There are moments when the idea of a collective unconscious seems too obvious not to be true. In 1997 I had an urge to bring my knitting out of the house and onto the street. Little by little, I have noticed others with the same urge and today there is a worldwide movement - Guerilla Knitting - of people who knit and then place their knitting out in the world. There are many other examples that go beyond art or knitting (I guess so, anyway, although why anyone thinks about anything beyond art or knitting is, well, beyond me).
This summer, Shawn and I continually found ourselves thinking of things simultaneously related to our spinning and dyeing. Since Shawn is an open and generous person, she harboured no fears or jealousies about who did what first so we were able to experiment and play without worrying about who was originating things and who was "copying" if that term can really even be used.

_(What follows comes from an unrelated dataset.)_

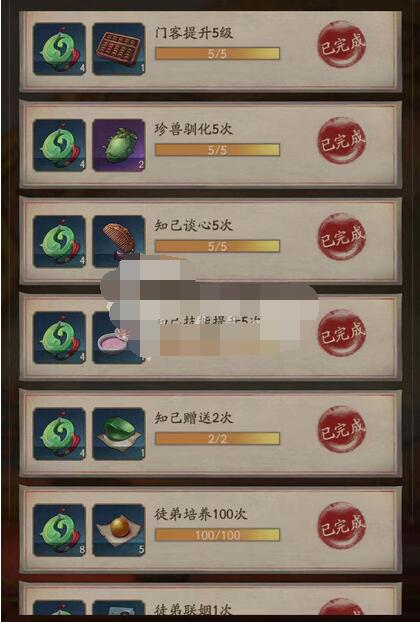Click the 2/2 progress bar
This screenshot has height=622, width=420.
[x=217, y=438]
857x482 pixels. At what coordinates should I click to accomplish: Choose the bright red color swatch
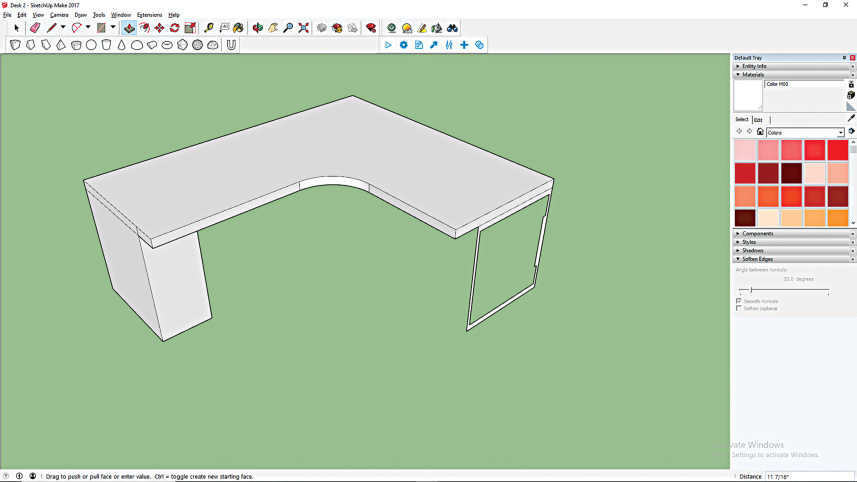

The interesting thing was that, in fact, our yarns were really so different despite using the exact same materials. Shawn is a painter with fleece. Her yarns are so painfully gorgeous with the way the colours interact that you want to cry, sing, and maybe eat them up all at the same time. My yarns, on the other hand, reflect that I am more of a sculptor - they have more structure and are pieced together in a more obvious way.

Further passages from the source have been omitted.